Assistindo Aquarius pensei num contraponto: A festa de Babette, produção dinamarquesa de 1987, dirigido por Gabriel Axel. Neste filme, a presença do vinho também contracena com uma importante cena política: a personagem, mulher que sai de Paris, onde vivia como chefe de um sofisticado restaurante francês, fugindo da França durante a repressão à Comuna de Paris. Babette chega a um vilarejo na Dinamarca, onde se emprega como faxineira e cozinheira na casa das filhas de um rigoroso pastor. Recebe, muitos anos depois, um prêmio em dinheiro e resolve oferecer um jantar à família e aos paroquianos em comemoração ao centésimo aniversário do pastor, já falecido. Todos se fartam do vinho e do banquete, generosa e prazerosamente preparado por Babette, com o dinheiro recebido pelo prêmio. O jantar, fartamente servido com vinho e pratos especiais, vivifica os corpos rigidamente disciplinados por uma cultura religiosa de negação do corpo. As cenas do jantar são de grande beleza, em que os personagens degustam o vinho e a comida, com seus aromas, sabores, cores, tornando-se, eles mesmos, belos, alegres e próximos.

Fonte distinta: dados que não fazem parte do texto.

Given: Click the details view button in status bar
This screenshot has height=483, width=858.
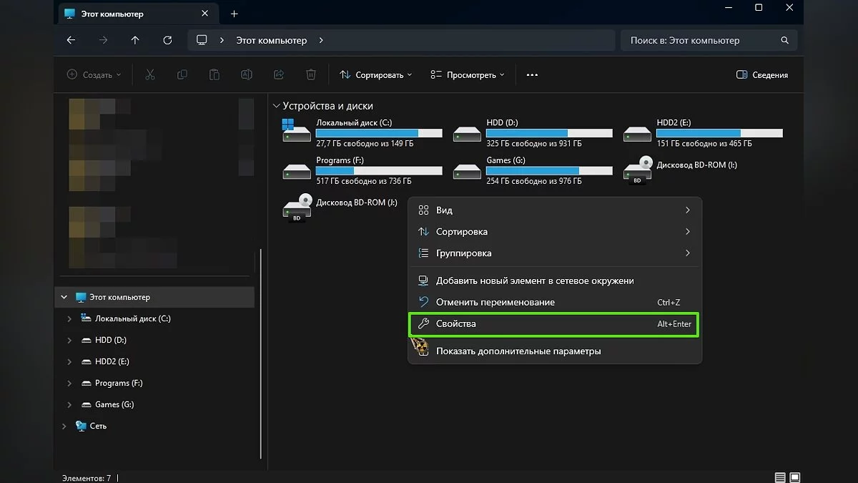Looking at the screenshot, I should (x=779, y=477).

Em Aquarius, o vinho também vivifica os corpos, os sujeitos, os encontros, em oposição também a outro mecanismo, não de controle e sacrifício do corpo, ditados pelo Outro severo e punidor do discurso religioso, como na comunidade onde se encontra Babette. Temos aparentemente um mecanismo oposto, o do imperativo de gozo – Goze! – apontando para uma (também?) mortificação dos corpos, só que agora em nome do gozo a qualquer custo e sem o Outro. Se lá o gozo advinha de um Pai que severamente regulava o corpo de seus filhos, controlando suas demandas de satisfação e direcionando-as ao sacrifício e à acedia, à prostração da vontade e dos prazeres, na cidade do século XXI, na vigência tirânica do mercado, imobiliário e outros, bem como de um discurso religioso que se alastra numa onda conservadora e fundamentalista, o que particulariza o gozo igualmente disponibilizado, não no altar, mas em prateleiras? Aqui parece que o imperativo é “Goze!!”, e o Outro se apresenta como obstáculo a esse gozo ilimitado, irrestrito, implacável, sem metaforizar-se a partir do corpo do outro.
Há um discurso que impele e sustenta essa forma de gozo dos sujeitos? Aquarius parece ser exemplar nisso. As leis do mercado, do capital, do business, dos negócios sem alma, já prenunciado por Faustos. No filme, religiosos ocupam a entrada do condomínio e parecem manter parcerias não muito claras com os homens de negócio, que fazem orgia no andar de cima de Clara e defecam na escada. Na antípoda do vinho, também o horror do cupim… insidiosamente infiltrado em Aquarius.
Em nome do pai tirano, não se dá lugar a alteridade. O outro precisa ser aniquilado, entrave para o gozo autisticamente centrado no próprio corpo. Submetido ao imperativo do gozo – presente tanto em “Não goze!” quanto em “Goze!” –, o sujeito é liquidado. Na companhia de Clara e Babette, no entanto, vemos que é pela via do desejo próprio que o sujeito pode brindar à vida e dizer não à morte. Evoé!!!